Grito de gol
O time avança pelo grande círculo, recua para o volante, dele para o lateral, que penetra no campo ofensivo. Fatia a bola para o ponta direita que invade a área, ataque perigoso, pedala, toca para trás na chegada do camisa 9 que manda um tiro de perna direita… para fora!
Jorge está sentado em sua poltrona preferida, olhos vidrados, de frente para a TV. O brilho verde do gramado em alta definição se reflete na prataria na estante e no copo em que Henrique bebe uma cerveja. Ele arrota. Pousa o copo sobre o tampo de jacarandá do móvel baixo. A borda úmida e gelada deixa uma pegada na madeira. Procura algo na gaveta de cima. Depois na de baixo.

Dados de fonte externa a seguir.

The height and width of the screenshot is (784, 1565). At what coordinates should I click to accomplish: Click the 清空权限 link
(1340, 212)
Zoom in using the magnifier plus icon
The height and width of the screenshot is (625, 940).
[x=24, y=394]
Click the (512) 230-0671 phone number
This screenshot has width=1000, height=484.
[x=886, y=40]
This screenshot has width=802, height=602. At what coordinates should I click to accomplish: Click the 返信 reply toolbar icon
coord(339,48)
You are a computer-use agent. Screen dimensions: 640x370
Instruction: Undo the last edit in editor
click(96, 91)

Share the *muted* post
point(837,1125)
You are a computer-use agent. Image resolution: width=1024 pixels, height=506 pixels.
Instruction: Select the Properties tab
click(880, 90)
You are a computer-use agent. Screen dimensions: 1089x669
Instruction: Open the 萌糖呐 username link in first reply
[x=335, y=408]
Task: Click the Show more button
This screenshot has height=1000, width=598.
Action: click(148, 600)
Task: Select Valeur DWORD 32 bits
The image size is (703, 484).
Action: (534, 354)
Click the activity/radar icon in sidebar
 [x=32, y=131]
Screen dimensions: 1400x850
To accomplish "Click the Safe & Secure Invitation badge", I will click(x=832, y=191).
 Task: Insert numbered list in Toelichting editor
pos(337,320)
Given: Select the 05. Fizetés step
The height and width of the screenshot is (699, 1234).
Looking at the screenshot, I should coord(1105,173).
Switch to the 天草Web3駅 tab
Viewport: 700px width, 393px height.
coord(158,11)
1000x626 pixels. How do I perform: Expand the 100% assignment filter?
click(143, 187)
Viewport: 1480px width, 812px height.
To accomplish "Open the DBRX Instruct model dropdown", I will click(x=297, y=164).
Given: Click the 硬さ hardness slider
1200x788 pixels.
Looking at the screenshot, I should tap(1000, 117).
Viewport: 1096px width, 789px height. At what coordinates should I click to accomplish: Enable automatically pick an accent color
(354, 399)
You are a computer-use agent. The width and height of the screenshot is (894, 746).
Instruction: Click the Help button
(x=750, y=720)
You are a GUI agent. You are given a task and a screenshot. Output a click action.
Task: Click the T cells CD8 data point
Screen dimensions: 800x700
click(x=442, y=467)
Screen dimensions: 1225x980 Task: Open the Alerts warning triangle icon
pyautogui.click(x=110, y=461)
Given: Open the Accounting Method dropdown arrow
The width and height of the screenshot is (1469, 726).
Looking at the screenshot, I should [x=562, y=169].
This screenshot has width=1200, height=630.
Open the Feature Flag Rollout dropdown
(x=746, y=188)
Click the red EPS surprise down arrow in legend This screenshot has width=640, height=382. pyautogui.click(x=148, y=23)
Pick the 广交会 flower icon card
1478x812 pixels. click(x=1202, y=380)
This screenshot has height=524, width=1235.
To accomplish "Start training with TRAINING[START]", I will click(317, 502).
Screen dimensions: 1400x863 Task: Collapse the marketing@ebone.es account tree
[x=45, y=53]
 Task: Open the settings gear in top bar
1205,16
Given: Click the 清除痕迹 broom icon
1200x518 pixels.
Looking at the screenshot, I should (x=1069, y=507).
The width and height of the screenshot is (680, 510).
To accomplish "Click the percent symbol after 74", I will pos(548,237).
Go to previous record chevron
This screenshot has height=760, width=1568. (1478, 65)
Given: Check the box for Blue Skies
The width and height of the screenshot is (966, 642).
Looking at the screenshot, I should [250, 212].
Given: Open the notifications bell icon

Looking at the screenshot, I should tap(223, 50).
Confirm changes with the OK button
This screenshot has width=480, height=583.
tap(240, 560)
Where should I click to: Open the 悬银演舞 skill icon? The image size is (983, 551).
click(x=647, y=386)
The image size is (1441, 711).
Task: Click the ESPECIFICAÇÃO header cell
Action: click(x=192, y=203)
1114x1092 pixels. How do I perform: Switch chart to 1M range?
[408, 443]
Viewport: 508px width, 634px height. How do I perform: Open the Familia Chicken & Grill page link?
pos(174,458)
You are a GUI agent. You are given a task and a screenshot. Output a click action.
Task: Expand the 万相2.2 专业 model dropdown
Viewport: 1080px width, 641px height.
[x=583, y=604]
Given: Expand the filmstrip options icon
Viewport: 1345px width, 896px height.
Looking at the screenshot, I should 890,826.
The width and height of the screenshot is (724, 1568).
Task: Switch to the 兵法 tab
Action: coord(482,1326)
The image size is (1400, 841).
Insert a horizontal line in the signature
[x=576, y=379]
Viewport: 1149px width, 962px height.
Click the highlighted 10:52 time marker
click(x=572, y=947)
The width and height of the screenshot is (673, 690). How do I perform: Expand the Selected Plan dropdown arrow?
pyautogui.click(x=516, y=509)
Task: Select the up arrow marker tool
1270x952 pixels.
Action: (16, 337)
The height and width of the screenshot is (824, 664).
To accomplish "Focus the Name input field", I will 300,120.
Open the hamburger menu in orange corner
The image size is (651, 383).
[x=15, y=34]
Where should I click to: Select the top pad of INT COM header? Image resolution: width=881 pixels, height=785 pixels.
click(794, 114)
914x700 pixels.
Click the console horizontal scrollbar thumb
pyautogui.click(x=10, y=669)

O goleiro ganha tempo para a cobrança do tiro de meta. Estão confortáveis com o empate, denuncia o comentarista. Se classificaram nos pênaltis nas últimas partidas de mata-mata. O arqueiro manda o time se adiantar e dá um chutão. Atacante e zagueiro disputam a bola aérea. Melhor para a defesa, que engata um contra-ataque. Um volante adversário tenta matar a jogada, mas ela prossegue, em toques rápidos e curtos na intermediária. Faltam poucos minutos e a partida segue empatada. Um gol agora seria mortal. Quando ia armar uma enfiada de bola, o meio-campista é desarmado. Lateral.
Henrique aproveita a bola parada é dá mais um gole. Tá quente, uma merda. Abre o zíper da mochila e guarda nela o conteúdo da segunda gaveta. Ainda por cima o copo está sujo. Investiga. É pelo lado de fora do vidro, os dedos carimbados na cerveja. Passa as mãos no braço da poltrona de Jorge. Repete. Seguem sujas, pegajosas. Se levanta e vai ao lavabo. Esfrega com cuidado, deixando o sabão cobrir os dedos fortes e calejados. Arranha as palmas com as unhas roídas para remover as crostas. O sabonete é de lavanda. Cheiro bom. Estapeia de leve a bermuda para se secar.
Na saída do lavabo, Henrique passa pela cozinha e volta com outra cerveja. Deixa a geladeira aberta. Abre a lata. Vira o antigo conteúdo do copo no tapete e se serve. Bebe. Gelada. Geladinha. Com um olho na tevê, contorna a poltrona até a estante com as pratarias. A mensagem de um dos patrocinadores se reflete nas baixelas e taças. Aposte e ganhe.
O time toca a bola na altura do círculo central, esperando uma brecha para a infiltração. É aberta a votação para o craque do jogo. O time adversário joga com as linhas de defesa baixas, encurtando espaços. O ponta-esquerda corre. Narrador e comentarista divergem sobre quem foi o destaque até o momento. Henrique abre uma pequena caixa de madrepérola. Gosta do que vê. Dribla a poltrona e guarda a caixinha na mochila. Lançamento para o ponta. Ele é rápido, pernas finas e longas. Invade a área, toca para o atacante que fuzila o goleiro com um tirambaço. A bola explode no peito do arqueiro e se oferece ao meio-campista, o camisa 10, que se livra da marcação. Ele mete no cantinho e a bola morre no fundo da rede. Gooooooooooool!
É gol! É gol, porra! Na comemoração, Henrique derrama em si mesmo metade do copo de cerveja. É gol, é gol! A torcida vai ao delírio no estádio. A polícia age rápido e impede a invasão do gramado pelo público enlouquecido. É o gol do título. Henrique sorri, a bocarra dos campeões, a camisa enxarcada. A taça está garantida. Na poltrona, a boca escancarada do cadáver de Jorge permanece em silêncio.